Our patient had silicone buttock injections. Since her pain was upper abdomen and involved the R lower lungfield a silicone embolus was considered. How common is a silicone embolus?
Silicon was discovered in 1824 by Jons Berzelius. Silicones are synthetic polymers made by combining silicon and oxygen, which at high temperatures and pressures produce polydimethylsiloxone, injectable silicone.
Silicone is used to enhance body shape and contour; often by illegal practitioners. Specific groups are known to use silicone enhancement :exotic dancers, prostitutes and transgender individuals. Complications of silicone injections are in the range of 1-2% including silicone embolism to the lungs. In 1983 silicone was detected in cells obtained from bronchoalveolar lavage by use of spectrophotometry in patients presenting with acute pneumonia. Since then, many cases of silicone embolism have been reported.
In the case of illegal silicone injections, the proposed mechanisms of embolization include excessive local tissue pressure, local massage by the illegal practitioner, or direct intravascular injection. It is thought that large volumes of silicone result in local tissue damage and the silicone eventually gains access to the bloodstream and this results in pulmonary embolization. This can occur even weeks after an injection.

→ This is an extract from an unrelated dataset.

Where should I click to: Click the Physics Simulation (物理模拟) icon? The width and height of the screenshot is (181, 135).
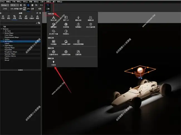click(x=79, y=24)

On CT scan this looks like peripherally distributed ground-glass opacities with interlobular septal thickening similar to eosinophilic lung disease and fat embolism. On plain film, silicone embolus can look like pneumonia and therefore a high index of suspicion is needed to make the diagnosis.
Steroids are the suggested treatment presumably because the silicone incites an immune response in the lung.

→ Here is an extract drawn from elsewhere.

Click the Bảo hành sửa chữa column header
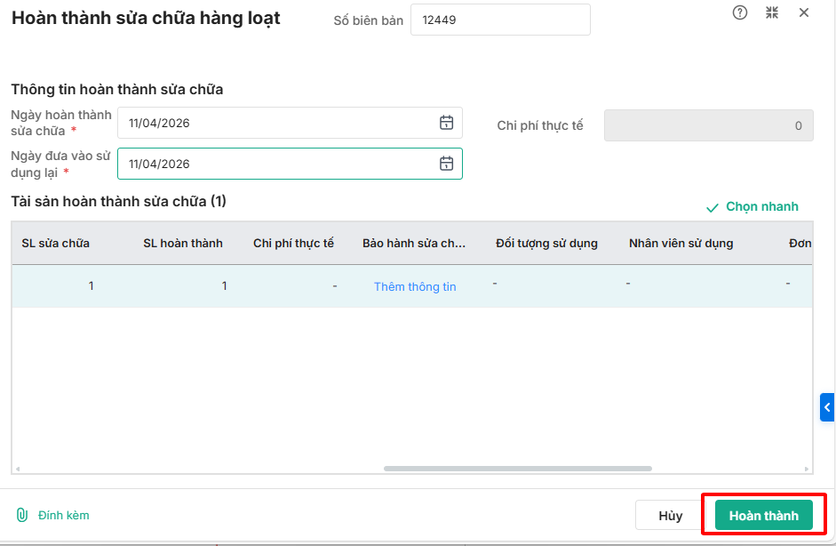Screen dimensions: 836x546 tap(414, 243)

Our patient was an exotic dancer and had NO evidence of silicone embolization on CT. Her final diagnosis was gastritis and her pain resolved with proton pump inhibitors.
Teaching point: If you obtain a history of silicone injections and pneumonia; consider embolization. Other complications of silicone injections include renal failure, granulomas and cellultis.
Mendonca D, Leitao D, Friend R, Epelboim J , Eiger G. An unusual case of pulmonary embolism. Respiratory Care Aug 2012 Vol 57 (8) 1346-47.
2. Restrepo CS, Artunduaga M, Carrillo J, Rivera A, Ojeda P, Martinez-Jimenez S, et al. Silixone pulmonary embolism: report of 10 cases and review of literature. J Comput Assist Tomogr 2009. 33(2):233-237.
3. Chung KY, Kim SH, Kwon, et al. Clinicopathologic review of pulmonary silicone syndrome embolism with special emphasis on the resultant histologic diversity in the lung: a review of five cases. Yonsei Med J. 2002;43(2):152-159.
4. Zamorea AC, Collard HR, Barrera L, et al. silicone injection causing acute pneumonitis; a case series. Lung 2009;187(4): 241-244.